----- Data section -----

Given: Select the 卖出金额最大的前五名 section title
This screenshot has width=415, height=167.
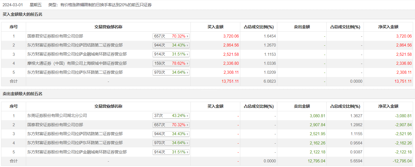Looking at the screenshot, I should click(x=23, y=94).
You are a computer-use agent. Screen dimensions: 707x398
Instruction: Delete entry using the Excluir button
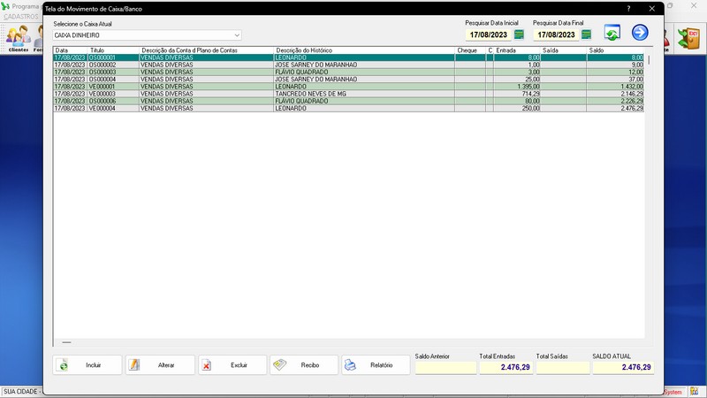pos(232,364)
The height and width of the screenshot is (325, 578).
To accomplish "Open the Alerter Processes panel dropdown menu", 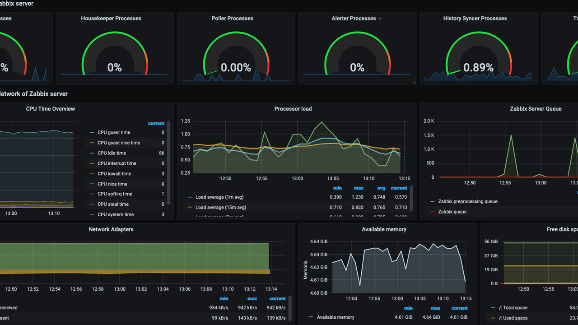I will [x=379, y=19].
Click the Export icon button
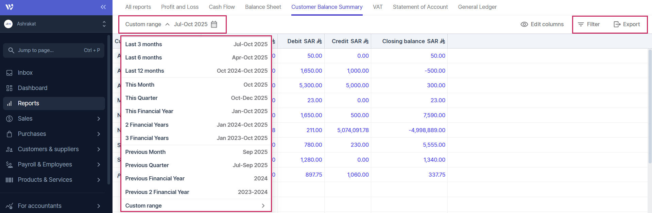 coord(617,24)
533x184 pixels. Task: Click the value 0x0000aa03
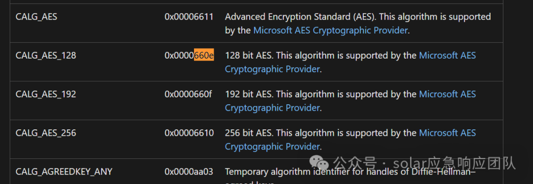click(189, 172)
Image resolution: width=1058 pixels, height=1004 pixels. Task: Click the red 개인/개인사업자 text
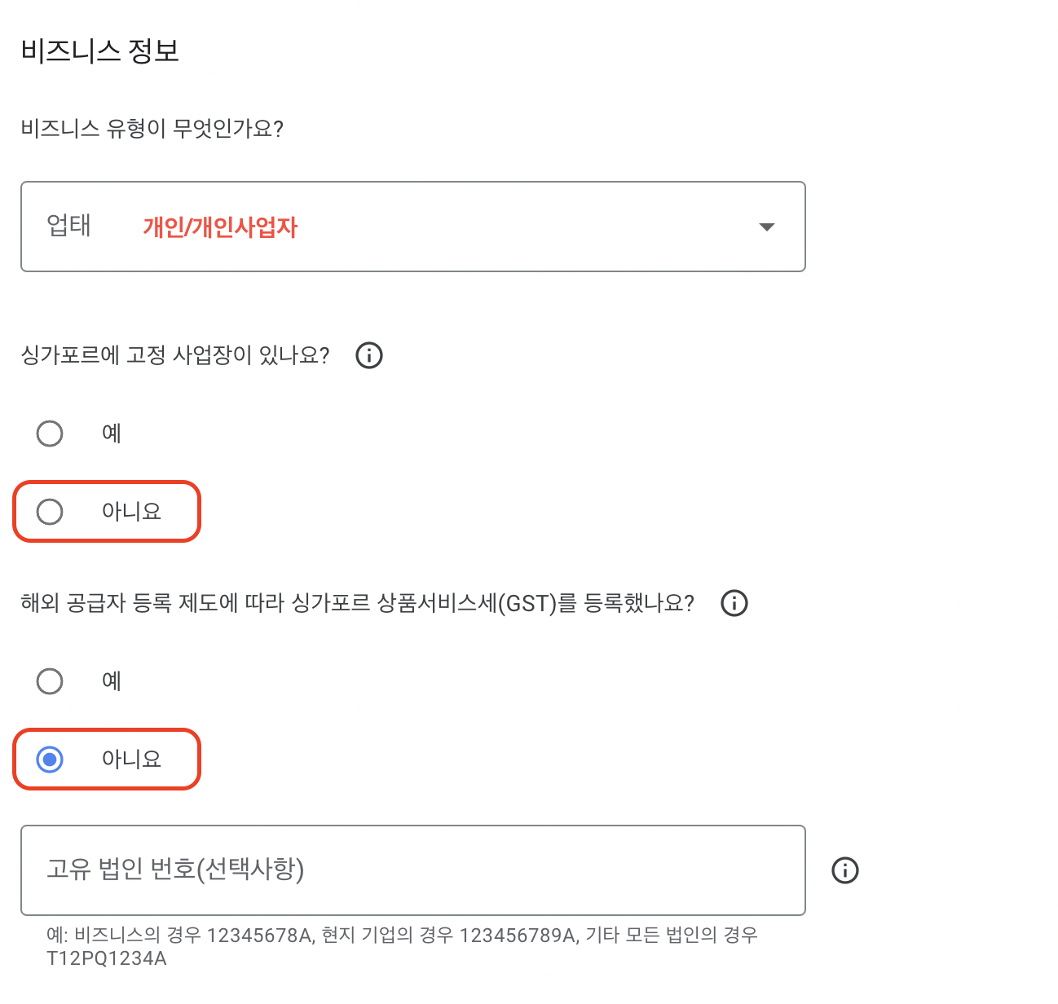point(220,227)
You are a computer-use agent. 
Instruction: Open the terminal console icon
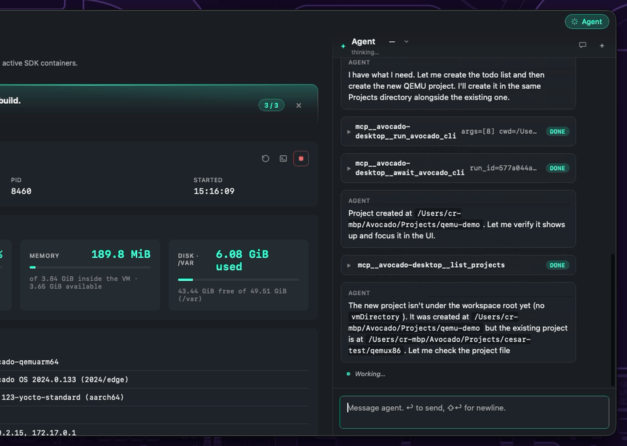click(x=283, y=159)
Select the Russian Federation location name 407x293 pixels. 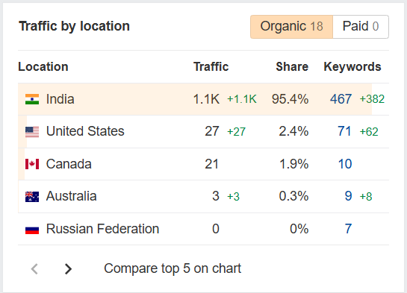point(102,229)
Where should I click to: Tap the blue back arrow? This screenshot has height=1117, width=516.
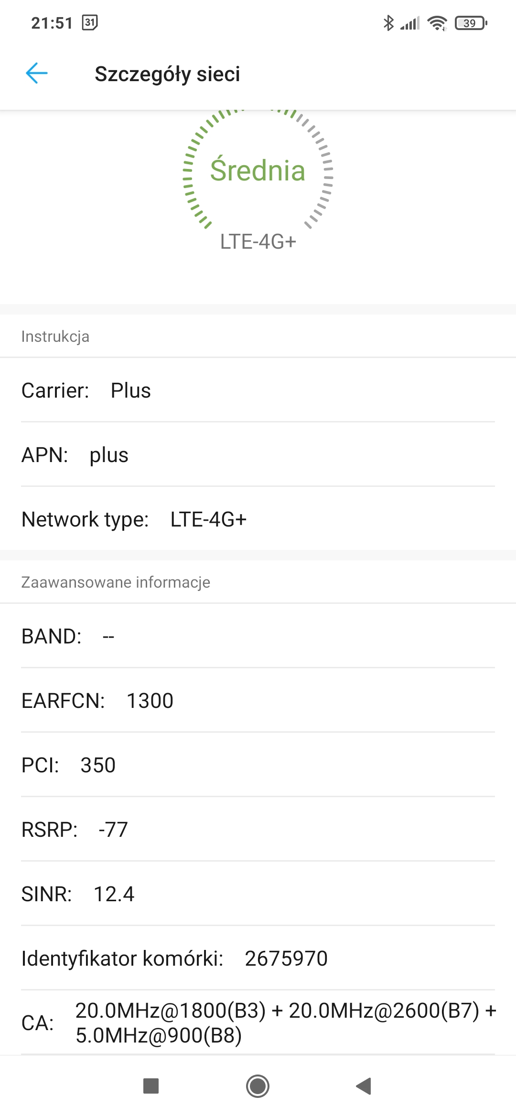coord(37,74)
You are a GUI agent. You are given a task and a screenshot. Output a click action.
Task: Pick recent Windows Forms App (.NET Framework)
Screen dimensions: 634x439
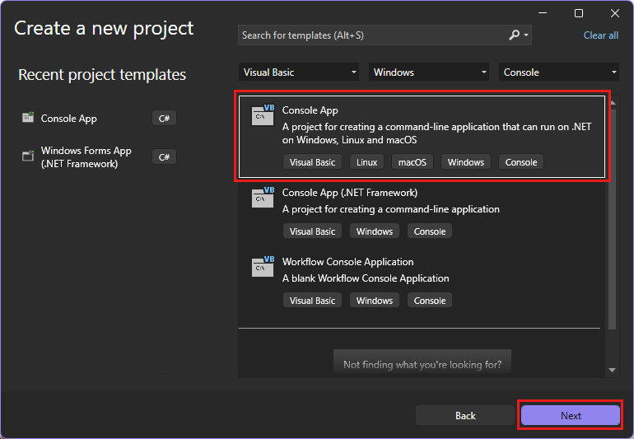pyautogui.click(x=86, y=157)
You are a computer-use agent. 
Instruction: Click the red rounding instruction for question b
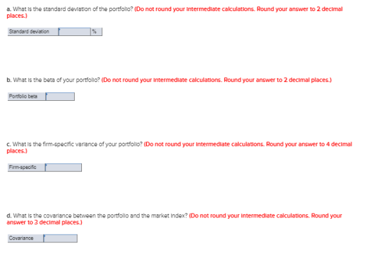point(216,80)
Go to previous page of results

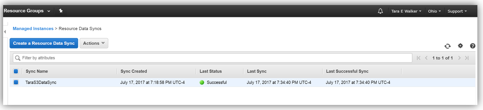tap(426, 58)
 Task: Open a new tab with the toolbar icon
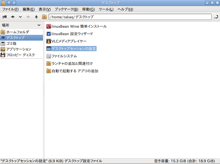pyautogui.click(x=4, y=17)
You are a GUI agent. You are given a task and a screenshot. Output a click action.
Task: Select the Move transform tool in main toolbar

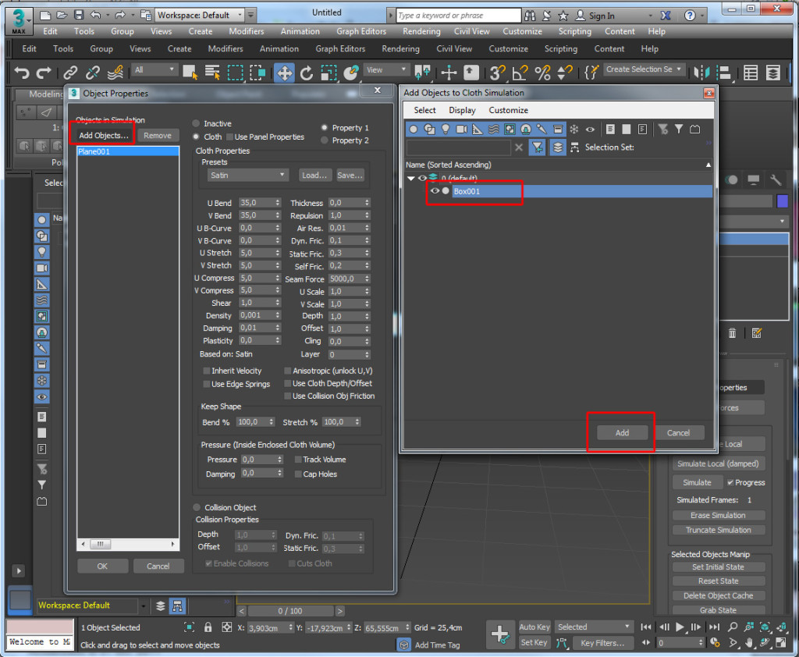click(284, 73)
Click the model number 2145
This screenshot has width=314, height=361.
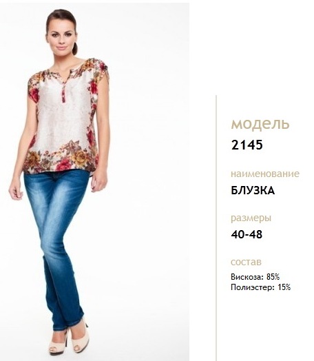247,145
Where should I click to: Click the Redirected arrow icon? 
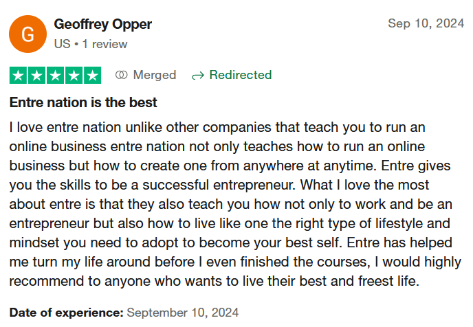coord(198,75)
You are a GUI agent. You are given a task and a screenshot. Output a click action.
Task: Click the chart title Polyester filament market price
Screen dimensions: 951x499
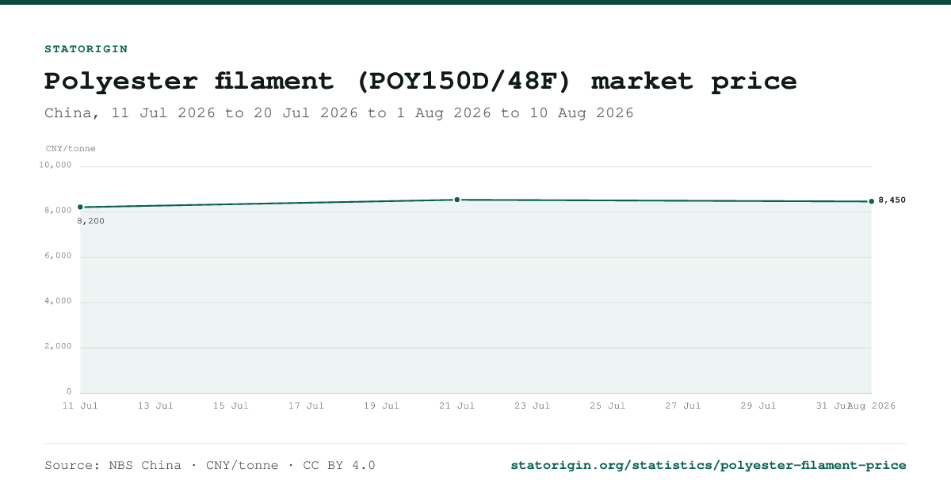[421, 81]
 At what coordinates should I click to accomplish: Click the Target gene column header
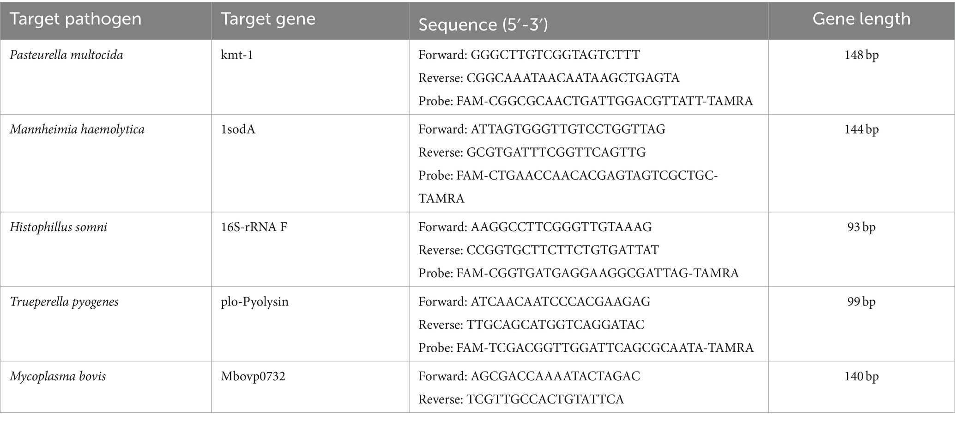(x=310, y=20)
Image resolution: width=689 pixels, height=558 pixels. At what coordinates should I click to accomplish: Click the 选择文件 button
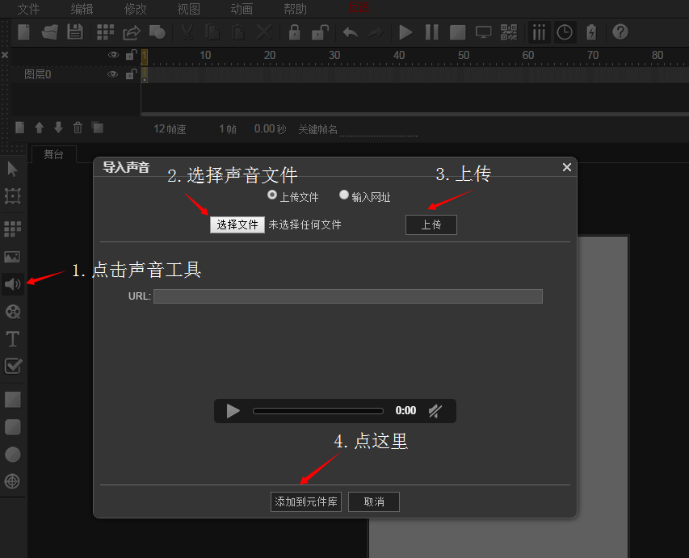(237, 224)
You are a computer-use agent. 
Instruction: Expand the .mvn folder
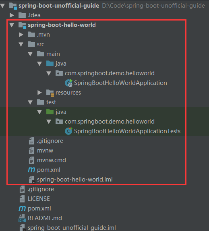[21, 35]

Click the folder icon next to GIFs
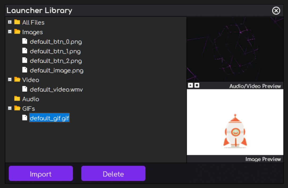[17, 108]
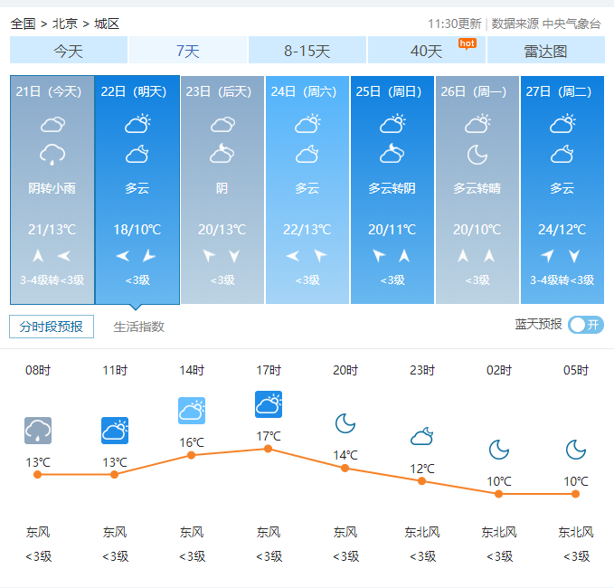Click the moon icon at 02时
Viewport: 614px width, 588px height.
(x=499, y=450)
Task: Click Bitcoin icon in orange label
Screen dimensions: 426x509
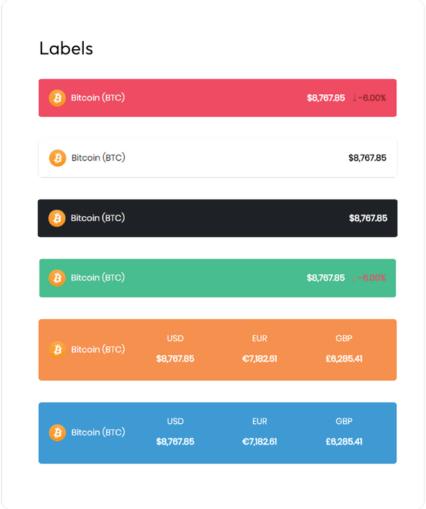Action: (x=57, y=350)
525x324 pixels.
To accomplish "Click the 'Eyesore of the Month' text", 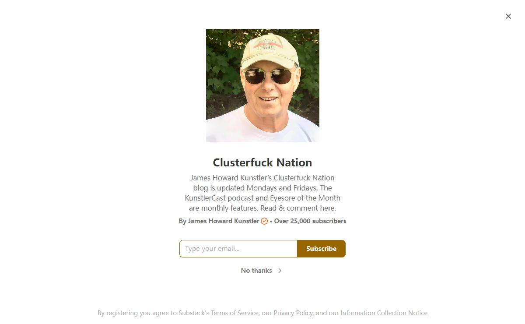I will pos(305,198).
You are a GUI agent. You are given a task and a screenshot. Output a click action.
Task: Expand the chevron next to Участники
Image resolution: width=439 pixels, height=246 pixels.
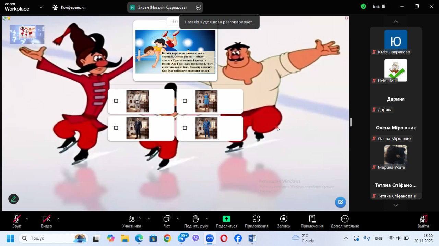149,219
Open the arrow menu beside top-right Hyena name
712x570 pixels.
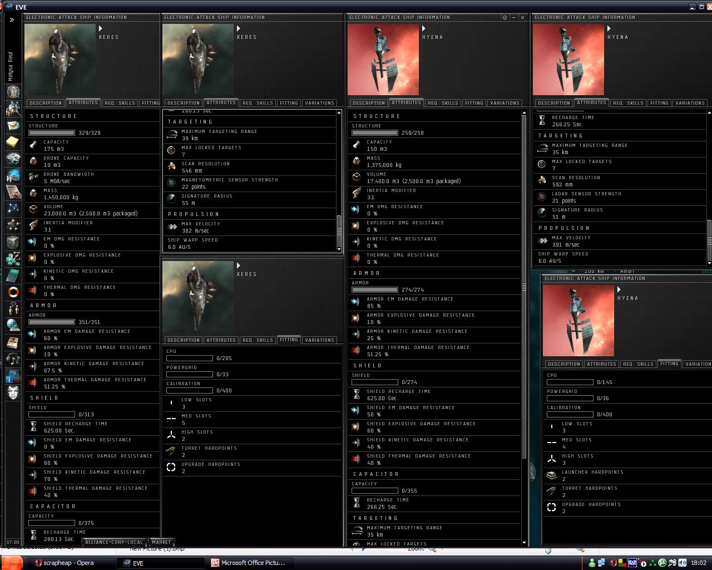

-----

Work request: Scan the entries above, and wherever a line holds the string "title", copy it.

Problem solution:
Given: Select the 卖出金额最大的前五名 section title
Task: Click the chart title Polyester filament market price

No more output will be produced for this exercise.